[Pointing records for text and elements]
begin
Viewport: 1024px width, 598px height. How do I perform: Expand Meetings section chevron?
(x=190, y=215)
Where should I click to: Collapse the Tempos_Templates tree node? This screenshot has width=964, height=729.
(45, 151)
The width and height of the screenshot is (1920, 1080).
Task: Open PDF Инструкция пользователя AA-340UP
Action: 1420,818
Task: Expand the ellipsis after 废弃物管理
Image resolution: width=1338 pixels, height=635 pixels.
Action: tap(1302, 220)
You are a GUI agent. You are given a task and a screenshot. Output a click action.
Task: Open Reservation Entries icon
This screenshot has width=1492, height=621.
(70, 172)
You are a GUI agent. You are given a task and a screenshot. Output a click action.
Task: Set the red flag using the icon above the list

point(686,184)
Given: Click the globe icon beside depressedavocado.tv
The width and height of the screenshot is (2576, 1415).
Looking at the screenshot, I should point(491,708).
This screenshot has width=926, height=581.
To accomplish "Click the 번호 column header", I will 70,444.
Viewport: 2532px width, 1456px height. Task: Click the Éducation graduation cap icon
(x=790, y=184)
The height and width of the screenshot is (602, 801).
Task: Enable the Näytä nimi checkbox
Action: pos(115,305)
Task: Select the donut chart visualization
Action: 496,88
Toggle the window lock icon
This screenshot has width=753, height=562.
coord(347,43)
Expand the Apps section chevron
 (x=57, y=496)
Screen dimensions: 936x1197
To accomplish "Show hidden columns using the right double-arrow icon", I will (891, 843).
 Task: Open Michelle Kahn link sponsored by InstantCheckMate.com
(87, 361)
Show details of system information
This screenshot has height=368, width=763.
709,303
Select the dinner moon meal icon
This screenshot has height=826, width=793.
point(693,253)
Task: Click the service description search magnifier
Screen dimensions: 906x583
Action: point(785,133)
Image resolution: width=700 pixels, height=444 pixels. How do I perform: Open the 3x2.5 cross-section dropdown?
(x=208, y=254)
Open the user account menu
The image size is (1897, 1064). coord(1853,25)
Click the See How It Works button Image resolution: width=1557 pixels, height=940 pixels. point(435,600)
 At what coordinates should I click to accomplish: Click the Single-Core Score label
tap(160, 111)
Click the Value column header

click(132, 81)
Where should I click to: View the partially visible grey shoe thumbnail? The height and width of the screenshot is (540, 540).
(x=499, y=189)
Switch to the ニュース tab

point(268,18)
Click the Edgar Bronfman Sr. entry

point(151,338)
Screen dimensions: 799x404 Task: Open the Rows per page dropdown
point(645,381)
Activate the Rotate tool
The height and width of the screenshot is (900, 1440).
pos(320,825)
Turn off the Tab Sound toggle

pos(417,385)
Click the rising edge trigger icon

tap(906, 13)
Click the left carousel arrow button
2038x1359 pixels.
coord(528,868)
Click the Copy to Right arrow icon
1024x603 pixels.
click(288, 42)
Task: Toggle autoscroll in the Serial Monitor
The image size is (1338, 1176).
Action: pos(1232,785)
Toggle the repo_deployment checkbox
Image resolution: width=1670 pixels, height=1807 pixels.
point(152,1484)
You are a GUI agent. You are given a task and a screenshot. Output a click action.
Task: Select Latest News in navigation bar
end
* **SHORT EXERCISE**
Revise the records above so that each "Screen dimensions:" reads "Screen size:", with nothing else altered.

* **SOLUTION TO THE EXERCISE**
Viewport: 1024px width, 598px height. How do I perform: Expand Meetings section chevron?
(x=190, y=215)
Where should I click to: Collapse the Tempos_Templates tree node? This screenshot has width=964, height=729.
(45, 151)
The width and height of the screenshot is (1920, 1080).
Task: Open PDF Инструкция пользователя AA-340UP
Action: 1420,818
Task: Expand the ellipsis after 废弃物管理
Image resolution: width=1338 pixels, height=635 pixels.
Action: tap(1302, 220)
You are a GUI agent. You are given a task and a screenshot. Output a click action.
Task: Open Reservation Entries icon
This screenshot has width=1492, height=621.
(70, 172)
You are a GUI agent. You are given a task and a screenshot. Output a click action.
Task: Set the red flag using the icon above the list

point(686,184)
Given: Click the globe icon beside depressedavocado.tv
The width and height of the screenshot is (2576, 1415).
Looking at the screenshot, I should point(491,708).
This screenshot has width=926, height=581.
To accomplish "Click the 번호 column header", I will 70,444.
Viewport: 2532px width, 1456px height. Task: Click the Éducation graduation cap icon
(x=790, y=184)
The height and width of the screenshot is (602, 801).
Task: Enable the Näytä nimi checkbox
Action: pos(115,305)
Task: Select the donut chart visualization
Action: 496,88
Toggle the window lock icon
This screenshot has width=753, height=562.
coord(347,43)
Expand the Apps section chevron
 (x=57, y=496)
Screen size: 936x1197
To accomplish "Show hidden columns using the right double-arrow icon", I will (891, 843).
 Task: Open Michelle Kahn link sponsored by InstantCheckMate.com
(87, 361)
Show details of system information
This screenshot has height=368, width=763.
709,303
Select the dinner moon meal icon
This screenshot has height=826, width=793.
point(693,253)
Task: Click the service description search magnifier
Screen size: 906x583
Action: point(785,133)
Image resolution: width=700 pixels, height=444 pixels. How do I perform: Open the 3x2.5 cross-section dropdown?
(x=208, y=254)
Open the user account menu
The image size is (1897, 1064). coord(1853,25)
Click the See How It Works button Image resolution: width=1557 pixels, height=940 pixels. point(435,600)
 At what coordinates should I click to accomplish: Click the Single-Core Score label
tap(160, 111)
Click the Value column header

click(132, 81)
Where should I click to: View the partially visible grey shoe thumbnail? The height and width of the screenshot is (540, 540).
(x=499, y=189)
Switch to the ニュース tab

point(268,18)
Click the Edgar Bronfman Sr. entry

point(151,338)
Screen size: 799x404 Task: Open the Rows per page dropdown
point(645,381)
Activate the Rotate tool
The height and width of the screenshot is (900, 1440).
pos(320,825)
Turn off the Tab Sound toggle

pos(417,385)
Click the rising edge trigger icon

tap(906, 13)
Click the left carousel arrow button
2038x1359 pixels.
coord(528,868)
Click the Copy to Right arrow icon
1024x603 pixels.
click(288, 42)
Task: Toggle autoscroll in the Serial Monitor
The image size is (1338, 1176).
Action: pos(1232,785)
Toggle the repo_deployment checkbox
Image resolution: width=1670 pixels, height=1807 pixels.
point(152,1484)
You are a GUI agent. You are given a task and a screenshot. Output a click action.
Task: Select Latest News in navigation bar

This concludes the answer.